### EXERCISE REQUIREMENTS
Word for word, copy all the data and drop the pictures.

### Stored items
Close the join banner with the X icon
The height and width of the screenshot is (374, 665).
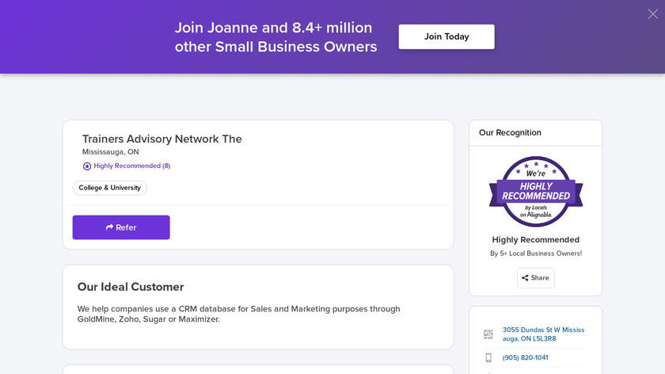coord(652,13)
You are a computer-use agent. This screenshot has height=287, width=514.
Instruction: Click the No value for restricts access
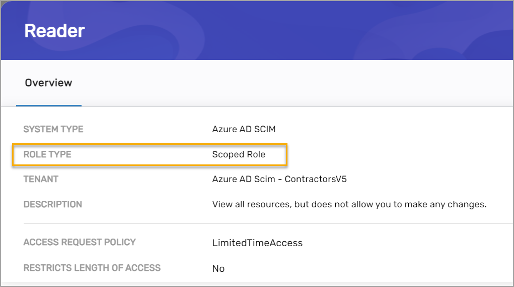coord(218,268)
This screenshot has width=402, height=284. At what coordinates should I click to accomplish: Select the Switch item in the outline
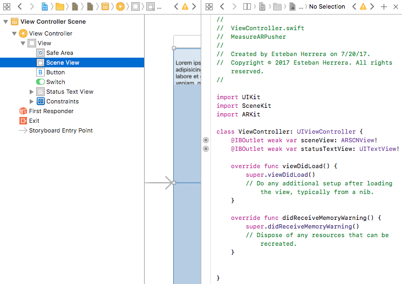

### ANSWER SECTION
Close the join banner with the X icon
The height and width of the screenshot is (374, 665).
coord(652,13)
You are a computer-use agent. This screenshot has height=287, width=514.
Instruction: Click the No value for restricts access
coord(218,268)
This screenshot has width=402, height=284. At what coordinates should I click to accomplish: Select the Switch item in the outline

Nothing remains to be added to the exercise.